What we have learned is that, just as Republicans can't be trusted with money, they can't be trusted with the defense of our country.


----------



## whnay. (Dec 30, 2004)

jackmccullough said:


> The military that rolled through Iraq and took out Hussein was Clinton's military.


This is downright ridiculous hackneyed partisanship. The military during Clinton's term was not a focus for the adminstration, coupled this with the Cold War Pentagon mentality that still was present on 9/10 and you had a military that was ready for World War III with a large nation state but not proxy wars or nation building, this was true during GWB's first year in office as well. The events in Somalia had been disasterous for morale and most of the services due to lack of direction were having serious identity issues. This is in large part because for eight years Clinton appointed arguably the two weakest Sec of Defense in Les Aspin and William Cohen, both of which were far more concerned with the status quo than transformation or budget increases.


----------



## Martinis at 8 (Apr 14, 2006)

whnay. said:


> This is downright ridiculous hackneyed partisanship. The military during Clinton's term was not a focus for the adminstration, coupled this with the Cold War Pentagon mentality that still was present on 9/10 and you had a military that was ready for World War III with a large nation state but not proxy wars or nation building, this was true during GWB's first year in office as well. The events in Somalia had been disasterous for morale and most of the services due to lack of direction were having serious identity issues. This is in large part because for eight years Clinton appointed arguably the two weakest Sec of Defense in Les Aspin and William Cohen, both of which were far more concerned with the status quo than transformation or budget increases.


Yeah. What he said.

M8


----------



## Wayfarer (Mar 19, 2006)

jackmccullough said:


> Sorry to let reality intrude into the discussion (I realize this is highly improper when talking to Republicans), but let's look at a few facts:





jackmccullough said:


> Oh yes, and since you seem to be someone who can't carry on a civil discussion, you're on my ignore list.


Computer: $1000.00
Broadband: $29.99 per month
Seeing McCullough make an a$$ of himself: priceless


----------



## Jill (Sep 11, 2003)

> Sorry to let reality intrude into the discussion (I realize this is highly improper when talking to Republicans), but let's look at a few facts:


 Is that really nice? Do you think that's the best way to start a mature, reasoned discussion of facts?



jackmccullough said:


> ...==>In contrast to the Democrats, pretty much nobody in the Bush administration hierarchy or Republican congressional leadership has ever heard a shot fired in anger, so that may contribute to their cockeyed ideas of what they could accomplish militarily and what the costs would be.
> 
> What we have learned is that, just as Republicans can't be trusted with money, they can't be trusted with the defense of our country.

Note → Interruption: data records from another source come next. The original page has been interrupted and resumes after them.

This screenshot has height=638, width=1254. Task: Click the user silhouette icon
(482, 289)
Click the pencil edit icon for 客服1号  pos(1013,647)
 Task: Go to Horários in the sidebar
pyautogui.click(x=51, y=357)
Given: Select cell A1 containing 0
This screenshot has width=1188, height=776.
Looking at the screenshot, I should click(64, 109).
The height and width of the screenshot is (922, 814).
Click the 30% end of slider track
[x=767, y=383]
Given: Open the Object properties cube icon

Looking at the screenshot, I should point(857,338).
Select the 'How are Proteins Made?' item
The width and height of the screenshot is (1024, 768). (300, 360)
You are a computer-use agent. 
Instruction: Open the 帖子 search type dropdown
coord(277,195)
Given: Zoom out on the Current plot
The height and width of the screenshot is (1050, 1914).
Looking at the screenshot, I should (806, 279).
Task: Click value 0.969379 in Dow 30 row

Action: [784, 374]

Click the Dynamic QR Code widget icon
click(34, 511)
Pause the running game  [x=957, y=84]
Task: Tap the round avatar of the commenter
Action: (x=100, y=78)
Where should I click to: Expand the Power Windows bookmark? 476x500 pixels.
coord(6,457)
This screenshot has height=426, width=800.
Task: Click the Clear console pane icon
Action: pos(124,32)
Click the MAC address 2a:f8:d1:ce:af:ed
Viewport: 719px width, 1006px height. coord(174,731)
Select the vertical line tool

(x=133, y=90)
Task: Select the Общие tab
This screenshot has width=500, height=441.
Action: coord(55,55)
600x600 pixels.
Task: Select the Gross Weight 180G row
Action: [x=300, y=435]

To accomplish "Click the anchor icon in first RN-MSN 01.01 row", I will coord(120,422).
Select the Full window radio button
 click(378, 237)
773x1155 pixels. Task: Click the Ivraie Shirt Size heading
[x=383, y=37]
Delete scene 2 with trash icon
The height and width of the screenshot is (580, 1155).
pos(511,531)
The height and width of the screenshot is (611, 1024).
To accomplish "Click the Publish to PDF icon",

That list was long ago dismissed as *grossly* and intentionally biased. ie, where are Howard Dean? minority leaders Pelosi? Harry Reid? Durbin? Biden? Lieberman? Edwards? I could go on, but it is obvious to anyone who is remotely intellectually honest. All one needs do is see their treatment of Clinton's draft evasion. He was smoking pot in Russia, protesting the military while Ollie was taking bullets in Vietnam. Just note how their services are reported and tell me if you really think this list is unbiased. Oops, then there's that little omission of President Bush, 41 & Bob Dole...


----------



## TheSaint (Jun 28, 2005)

Ah....Tis the season of Elections and political Jockeying. Going to be very interesting and fun for the next month and half in the forum and country.

Cheers


----------



## 16412 (Apr 1, 2005)

There is another problem with Clinton "military build up". Both houses were controlled by the Republicans, they did what they could, Clinton didn't.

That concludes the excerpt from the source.